Somatic mutations of the mitochondrial genome in human colorectal tumours

Abstract

Alterations of oxidative phosphorylation in tumour cells were originally believed to have a causative role in cancerous growth¹. More recently, mitochondria have again received attention with regards to neoplasia, largely because of their role in apoptosis and other aspects of tumour biology^{2,3,4,5,6,7,8}. The mitochondrial genome is particularly susceptible to mutations because of the high level of reactive oxygen species (ROS) generation in this organelle, coupled with a low level of DNA repair^9,10,11,12. However, no detailed analysis of mitochondrial DNA in human tumours has yet been reported. In this study, we analysed the complete mtDNA genome of ten human colorectal cancer cell lines by sequencing and found mutations in seven (70%). The majority of mutations were transitions at purines, consistent with an ROS-related derivation. The mutations were somatic, and those evaluated occurred in the primary tumour from which the cell line was derived.

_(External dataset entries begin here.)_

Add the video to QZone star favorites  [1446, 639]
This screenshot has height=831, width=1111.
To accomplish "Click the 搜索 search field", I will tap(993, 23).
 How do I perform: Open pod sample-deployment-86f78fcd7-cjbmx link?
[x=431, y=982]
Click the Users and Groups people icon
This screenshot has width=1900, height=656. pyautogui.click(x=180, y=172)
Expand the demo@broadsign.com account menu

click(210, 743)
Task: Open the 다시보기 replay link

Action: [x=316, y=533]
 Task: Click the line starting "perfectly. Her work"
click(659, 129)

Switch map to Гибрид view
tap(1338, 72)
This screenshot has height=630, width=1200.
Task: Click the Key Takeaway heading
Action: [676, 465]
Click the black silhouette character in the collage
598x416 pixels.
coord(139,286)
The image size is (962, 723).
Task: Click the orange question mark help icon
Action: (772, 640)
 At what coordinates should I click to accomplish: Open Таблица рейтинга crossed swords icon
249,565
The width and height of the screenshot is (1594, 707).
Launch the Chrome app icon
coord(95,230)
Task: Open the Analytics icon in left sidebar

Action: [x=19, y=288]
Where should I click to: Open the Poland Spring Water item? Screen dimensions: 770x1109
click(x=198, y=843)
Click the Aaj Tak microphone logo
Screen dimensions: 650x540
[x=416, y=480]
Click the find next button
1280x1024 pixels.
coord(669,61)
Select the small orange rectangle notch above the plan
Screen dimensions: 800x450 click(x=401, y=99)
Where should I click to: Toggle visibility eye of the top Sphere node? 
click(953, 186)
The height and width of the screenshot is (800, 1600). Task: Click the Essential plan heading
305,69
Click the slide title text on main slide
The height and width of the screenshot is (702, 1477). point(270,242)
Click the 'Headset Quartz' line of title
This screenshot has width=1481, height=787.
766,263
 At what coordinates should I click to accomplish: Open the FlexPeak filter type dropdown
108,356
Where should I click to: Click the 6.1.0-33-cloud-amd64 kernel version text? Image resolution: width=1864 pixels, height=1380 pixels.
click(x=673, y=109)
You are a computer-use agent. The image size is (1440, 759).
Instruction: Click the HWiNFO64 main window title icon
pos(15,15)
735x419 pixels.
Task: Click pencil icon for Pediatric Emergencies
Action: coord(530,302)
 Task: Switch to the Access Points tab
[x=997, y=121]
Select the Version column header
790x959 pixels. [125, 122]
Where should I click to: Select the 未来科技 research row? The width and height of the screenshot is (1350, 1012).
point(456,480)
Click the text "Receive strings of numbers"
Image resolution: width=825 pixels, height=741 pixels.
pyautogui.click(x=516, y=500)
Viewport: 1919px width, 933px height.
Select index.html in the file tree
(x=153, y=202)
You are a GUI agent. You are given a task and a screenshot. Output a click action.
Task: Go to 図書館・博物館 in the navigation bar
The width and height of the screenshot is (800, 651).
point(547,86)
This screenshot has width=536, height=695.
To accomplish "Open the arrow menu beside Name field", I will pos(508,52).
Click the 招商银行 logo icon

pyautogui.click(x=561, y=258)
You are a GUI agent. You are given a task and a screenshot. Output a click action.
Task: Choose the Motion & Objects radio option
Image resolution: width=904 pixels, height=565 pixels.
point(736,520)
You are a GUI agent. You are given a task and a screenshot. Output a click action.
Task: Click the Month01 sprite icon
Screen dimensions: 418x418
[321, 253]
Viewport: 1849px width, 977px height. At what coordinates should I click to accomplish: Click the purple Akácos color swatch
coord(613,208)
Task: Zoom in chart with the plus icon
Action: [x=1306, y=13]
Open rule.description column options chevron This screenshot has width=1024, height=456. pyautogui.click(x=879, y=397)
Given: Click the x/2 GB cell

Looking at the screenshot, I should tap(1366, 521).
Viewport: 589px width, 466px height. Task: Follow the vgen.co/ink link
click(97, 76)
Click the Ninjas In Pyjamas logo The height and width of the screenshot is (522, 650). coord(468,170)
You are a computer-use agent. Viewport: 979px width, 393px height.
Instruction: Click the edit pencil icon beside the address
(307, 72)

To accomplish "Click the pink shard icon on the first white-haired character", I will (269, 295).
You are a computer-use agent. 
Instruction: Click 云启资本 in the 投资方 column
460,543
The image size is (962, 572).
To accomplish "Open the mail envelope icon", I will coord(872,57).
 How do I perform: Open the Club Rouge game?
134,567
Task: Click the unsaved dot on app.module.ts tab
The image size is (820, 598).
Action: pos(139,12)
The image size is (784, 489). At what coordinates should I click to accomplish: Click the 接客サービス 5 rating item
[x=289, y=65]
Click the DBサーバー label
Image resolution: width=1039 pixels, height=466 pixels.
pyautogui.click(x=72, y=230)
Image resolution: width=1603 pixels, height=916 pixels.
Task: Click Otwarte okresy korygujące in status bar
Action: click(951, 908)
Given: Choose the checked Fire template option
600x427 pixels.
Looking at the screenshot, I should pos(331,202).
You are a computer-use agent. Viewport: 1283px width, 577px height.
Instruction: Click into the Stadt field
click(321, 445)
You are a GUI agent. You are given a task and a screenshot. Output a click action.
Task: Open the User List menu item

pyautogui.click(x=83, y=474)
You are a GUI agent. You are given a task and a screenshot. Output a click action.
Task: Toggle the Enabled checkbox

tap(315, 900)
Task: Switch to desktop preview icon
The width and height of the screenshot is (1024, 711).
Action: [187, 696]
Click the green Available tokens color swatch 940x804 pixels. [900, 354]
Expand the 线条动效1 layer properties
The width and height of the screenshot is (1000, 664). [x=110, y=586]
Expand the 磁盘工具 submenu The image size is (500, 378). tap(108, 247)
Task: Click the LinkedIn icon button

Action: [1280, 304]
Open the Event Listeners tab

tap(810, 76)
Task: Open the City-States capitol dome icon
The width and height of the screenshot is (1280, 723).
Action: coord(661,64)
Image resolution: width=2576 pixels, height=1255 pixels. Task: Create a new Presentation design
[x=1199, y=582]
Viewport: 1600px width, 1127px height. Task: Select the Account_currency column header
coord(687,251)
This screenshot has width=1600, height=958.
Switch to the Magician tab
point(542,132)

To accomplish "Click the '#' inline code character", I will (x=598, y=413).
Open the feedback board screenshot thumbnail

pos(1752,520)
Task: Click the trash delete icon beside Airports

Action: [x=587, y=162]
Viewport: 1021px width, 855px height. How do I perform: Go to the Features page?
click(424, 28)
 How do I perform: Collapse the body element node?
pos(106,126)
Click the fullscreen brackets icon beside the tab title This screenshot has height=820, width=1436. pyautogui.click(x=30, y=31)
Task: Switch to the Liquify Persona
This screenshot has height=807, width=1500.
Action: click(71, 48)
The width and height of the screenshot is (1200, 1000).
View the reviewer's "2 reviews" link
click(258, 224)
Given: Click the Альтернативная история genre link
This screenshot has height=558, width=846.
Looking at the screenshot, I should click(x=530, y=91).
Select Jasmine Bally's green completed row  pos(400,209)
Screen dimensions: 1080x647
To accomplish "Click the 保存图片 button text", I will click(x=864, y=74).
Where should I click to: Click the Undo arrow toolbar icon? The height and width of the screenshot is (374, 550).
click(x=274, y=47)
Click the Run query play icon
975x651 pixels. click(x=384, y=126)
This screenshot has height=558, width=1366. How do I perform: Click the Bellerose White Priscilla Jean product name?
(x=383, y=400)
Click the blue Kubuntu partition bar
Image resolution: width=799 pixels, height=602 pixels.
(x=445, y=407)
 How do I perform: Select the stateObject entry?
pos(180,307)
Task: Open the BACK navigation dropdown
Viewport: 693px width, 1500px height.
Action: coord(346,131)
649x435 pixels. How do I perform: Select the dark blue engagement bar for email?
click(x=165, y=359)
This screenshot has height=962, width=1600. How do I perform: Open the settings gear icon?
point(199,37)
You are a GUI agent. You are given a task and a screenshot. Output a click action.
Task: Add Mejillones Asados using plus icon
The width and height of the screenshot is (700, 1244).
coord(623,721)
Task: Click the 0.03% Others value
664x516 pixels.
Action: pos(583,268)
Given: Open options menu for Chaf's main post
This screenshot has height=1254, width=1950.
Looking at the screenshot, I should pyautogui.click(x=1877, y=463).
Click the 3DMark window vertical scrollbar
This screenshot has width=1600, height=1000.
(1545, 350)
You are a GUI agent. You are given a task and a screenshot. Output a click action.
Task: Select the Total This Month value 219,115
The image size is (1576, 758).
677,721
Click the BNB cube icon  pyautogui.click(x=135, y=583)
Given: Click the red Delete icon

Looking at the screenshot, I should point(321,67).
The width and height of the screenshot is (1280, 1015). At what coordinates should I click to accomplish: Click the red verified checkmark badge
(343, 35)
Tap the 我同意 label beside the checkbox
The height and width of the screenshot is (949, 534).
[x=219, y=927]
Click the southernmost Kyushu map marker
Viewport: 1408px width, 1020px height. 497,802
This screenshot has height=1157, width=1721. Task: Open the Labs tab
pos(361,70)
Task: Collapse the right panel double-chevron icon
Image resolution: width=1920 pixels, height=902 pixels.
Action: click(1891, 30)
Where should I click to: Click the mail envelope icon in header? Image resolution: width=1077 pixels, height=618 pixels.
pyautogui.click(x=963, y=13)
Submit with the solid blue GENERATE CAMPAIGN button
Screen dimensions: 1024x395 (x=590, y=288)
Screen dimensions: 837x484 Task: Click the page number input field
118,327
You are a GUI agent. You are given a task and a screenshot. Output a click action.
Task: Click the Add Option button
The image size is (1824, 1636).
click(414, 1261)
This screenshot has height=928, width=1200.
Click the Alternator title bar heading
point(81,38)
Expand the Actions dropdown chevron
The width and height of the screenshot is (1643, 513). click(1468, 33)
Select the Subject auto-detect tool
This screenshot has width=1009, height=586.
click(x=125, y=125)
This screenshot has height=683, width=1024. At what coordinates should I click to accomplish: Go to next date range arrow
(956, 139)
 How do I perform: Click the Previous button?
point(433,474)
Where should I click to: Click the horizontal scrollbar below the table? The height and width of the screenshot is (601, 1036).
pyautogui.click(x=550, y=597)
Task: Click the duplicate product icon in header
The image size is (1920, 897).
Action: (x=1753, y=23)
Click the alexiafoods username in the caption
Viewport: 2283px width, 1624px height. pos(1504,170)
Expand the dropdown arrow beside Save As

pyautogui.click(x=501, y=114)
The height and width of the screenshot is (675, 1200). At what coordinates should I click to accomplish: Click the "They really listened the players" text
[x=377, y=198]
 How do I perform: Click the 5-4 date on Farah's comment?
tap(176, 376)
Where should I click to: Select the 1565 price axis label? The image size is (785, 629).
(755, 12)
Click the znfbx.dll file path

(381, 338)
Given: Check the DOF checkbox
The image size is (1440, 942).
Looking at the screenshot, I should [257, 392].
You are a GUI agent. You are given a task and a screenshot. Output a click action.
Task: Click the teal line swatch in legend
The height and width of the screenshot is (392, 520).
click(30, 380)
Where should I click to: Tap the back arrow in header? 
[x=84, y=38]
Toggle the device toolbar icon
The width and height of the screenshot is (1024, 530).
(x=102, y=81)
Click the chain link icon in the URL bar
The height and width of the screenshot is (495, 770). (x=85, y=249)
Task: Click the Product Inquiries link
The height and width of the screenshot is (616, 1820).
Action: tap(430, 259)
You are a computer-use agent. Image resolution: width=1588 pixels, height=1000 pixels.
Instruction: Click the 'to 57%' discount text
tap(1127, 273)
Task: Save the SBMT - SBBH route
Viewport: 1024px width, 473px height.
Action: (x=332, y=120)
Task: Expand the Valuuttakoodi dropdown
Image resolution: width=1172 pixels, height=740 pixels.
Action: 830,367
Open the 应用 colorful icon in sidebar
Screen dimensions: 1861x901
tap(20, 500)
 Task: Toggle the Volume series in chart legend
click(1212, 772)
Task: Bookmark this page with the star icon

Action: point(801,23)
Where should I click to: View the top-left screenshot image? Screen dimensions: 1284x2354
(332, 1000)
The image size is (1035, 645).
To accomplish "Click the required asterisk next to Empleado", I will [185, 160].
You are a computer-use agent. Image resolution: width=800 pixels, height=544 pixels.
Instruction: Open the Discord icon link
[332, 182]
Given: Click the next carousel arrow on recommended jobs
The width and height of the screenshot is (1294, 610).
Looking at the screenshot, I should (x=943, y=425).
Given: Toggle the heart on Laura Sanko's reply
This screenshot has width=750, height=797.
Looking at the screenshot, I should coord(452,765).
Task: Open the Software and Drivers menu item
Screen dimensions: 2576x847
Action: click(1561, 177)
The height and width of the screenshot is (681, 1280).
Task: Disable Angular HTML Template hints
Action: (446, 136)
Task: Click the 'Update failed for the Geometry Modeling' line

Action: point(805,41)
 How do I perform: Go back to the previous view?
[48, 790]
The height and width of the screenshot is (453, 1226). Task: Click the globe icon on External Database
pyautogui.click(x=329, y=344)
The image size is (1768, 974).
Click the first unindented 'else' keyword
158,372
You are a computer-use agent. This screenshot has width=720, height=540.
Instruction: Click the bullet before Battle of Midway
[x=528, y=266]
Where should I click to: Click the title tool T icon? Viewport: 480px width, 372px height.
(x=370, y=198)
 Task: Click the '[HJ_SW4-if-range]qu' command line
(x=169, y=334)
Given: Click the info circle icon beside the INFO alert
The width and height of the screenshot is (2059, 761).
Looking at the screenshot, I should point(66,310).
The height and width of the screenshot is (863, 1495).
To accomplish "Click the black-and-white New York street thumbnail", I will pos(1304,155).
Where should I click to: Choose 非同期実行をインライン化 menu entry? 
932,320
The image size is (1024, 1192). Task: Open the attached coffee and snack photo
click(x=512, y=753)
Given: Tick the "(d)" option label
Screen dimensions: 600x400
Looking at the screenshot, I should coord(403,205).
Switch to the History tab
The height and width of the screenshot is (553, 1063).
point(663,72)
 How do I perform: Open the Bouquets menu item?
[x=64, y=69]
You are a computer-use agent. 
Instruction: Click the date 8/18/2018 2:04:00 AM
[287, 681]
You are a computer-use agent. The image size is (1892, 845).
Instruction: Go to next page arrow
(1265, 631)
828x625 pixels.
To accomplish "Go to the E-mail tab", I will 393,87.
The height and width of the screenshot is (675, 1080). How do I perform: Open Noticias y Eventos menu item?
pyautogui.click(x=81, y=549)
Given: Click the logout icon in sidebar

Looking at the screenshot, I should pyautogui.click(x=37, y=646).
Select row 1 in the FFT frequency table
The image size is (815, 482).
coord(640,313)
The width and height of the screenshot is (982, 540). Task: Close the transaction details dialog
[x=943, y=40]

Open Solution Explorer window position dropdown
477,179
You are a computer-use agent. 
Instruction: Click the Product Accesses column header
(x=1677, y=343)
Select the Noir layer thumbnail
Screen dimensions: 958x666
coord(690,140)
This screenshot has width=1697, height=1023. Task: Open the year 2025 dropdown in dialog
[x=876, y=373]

Most of the mutations were homoplasmic, indicating that the mutant genome was dominant at the intracellular and intercellular levels. We showed that mitochondria can rapidly become homogeneous in colorectal cancer cells using cell fusions. These findings provide the first examples of homoplasmic mutations in the mtDNA of tumour cells and have potential implications for the abnormal metabolic and apoptotic processes in cancer.